Not since Mayor Jim Hahn did the Slauson Shuffle at Tolliver's in 2005 have I seen a politician as comfortable there as Greuel. She didn't do the shuffle, but she settled into one of the barber chairs and held court late Friday afternoon, apologizing for not bringing her 9-year-old son along as she had on her previous visit.
All right, so maybe it's easy to feel comfortable in a shop that has your campaign posters on the wall. But there's a point to be made about the similarities between Hahn and Greuel, even though she didn't do the dance-step Hahn learned as a student at nearby Horace Mann Middle School.
When I started dropping into Tolliver's in 2001, it was to watch patrons break down the pros and cons of mayoral candidates Hahn and Antonio Villaraigosa. The shop elders liked Hahn, in part because his father, the late L.A. County Supervisor Kenneth Hahn, was revered in the African American community.
"The fruit doesn't fall far from the tree," one customer reasoned back then in one of the high-volume political scrums that are as sharp as the scissors at Tolliver's.
Greuel's tree was former Mayor Tom Bradley, another venerated politician at Tolliver's. He was her boss for 10 years, which helps explain why, in a recent poll, Greuel was favored over Garcetti, 55% to 35%, among black voters.
"When I've discussed it with my friends who are into politics, they all say, 'I've known her for a long time and I trust her,'" Tolliver told me. "They never said anything negative about Eric Garcetti, who's also qualified. But they said they've known Wendy longer, and there's a relationship there."

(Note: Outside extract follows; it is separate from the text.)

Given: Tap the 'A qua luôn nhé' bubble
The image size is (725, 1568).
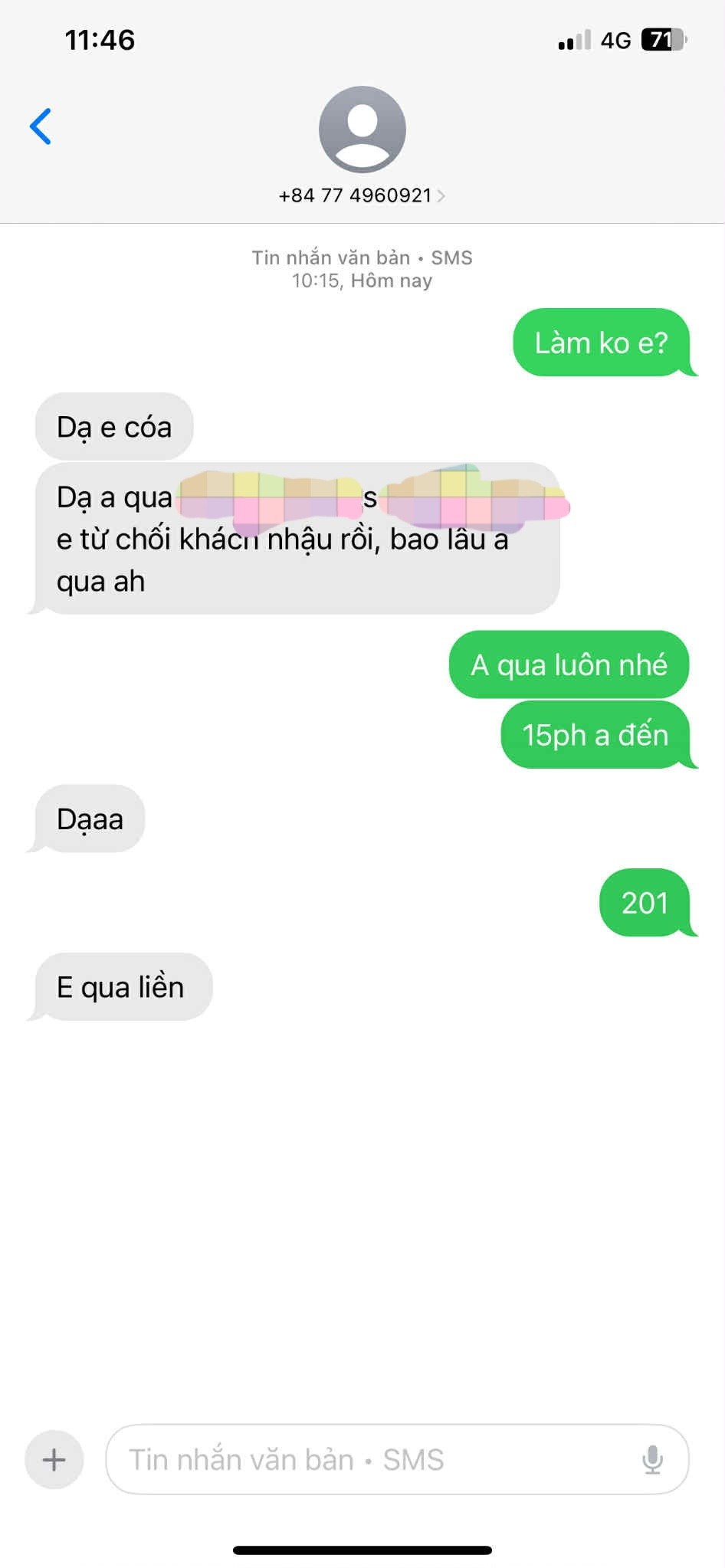Looking at the screenshot, I should coord(569,664).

In her back-and-forth with Tolliver's patrons, Greuel didn't say much you haven't heard her say before. But without TV cameras and the limitations of those dreadful and seemingly endless debates, she was expansive and seemed more comfortable in her own skin. She had time to tell stories about the inspiration she took from her mother's determination to exceed expectations, and how she simultaneously juggled career ambitions and motherhood, sometimes taking her son to work with her at City Hall.
The candidate defended herself as well as possible on a tough question from Lisa Carr-King, a financial planner, about her questionable claim of finding $160 million in waste, fraud and abuse as city controller. She said she had a plan to fix streets and sidewalks, and when one patron said he'd heard it all before from other candidates, Greuel reminded them that Nate Holden had gotten the streets fixed when he was a councilman and promised she would fix them as mayor.
And don't worry, she told the barbershop crowd, she'll rein in personnel and retiree costs, even though public employee unions have donated millions on her behalf. A customer named Bill James asked why any mayor should get involved in the schools when we're already paying a superintendent and school board to handle that job, but Greuel said "a world-class city deserves a world-class education system."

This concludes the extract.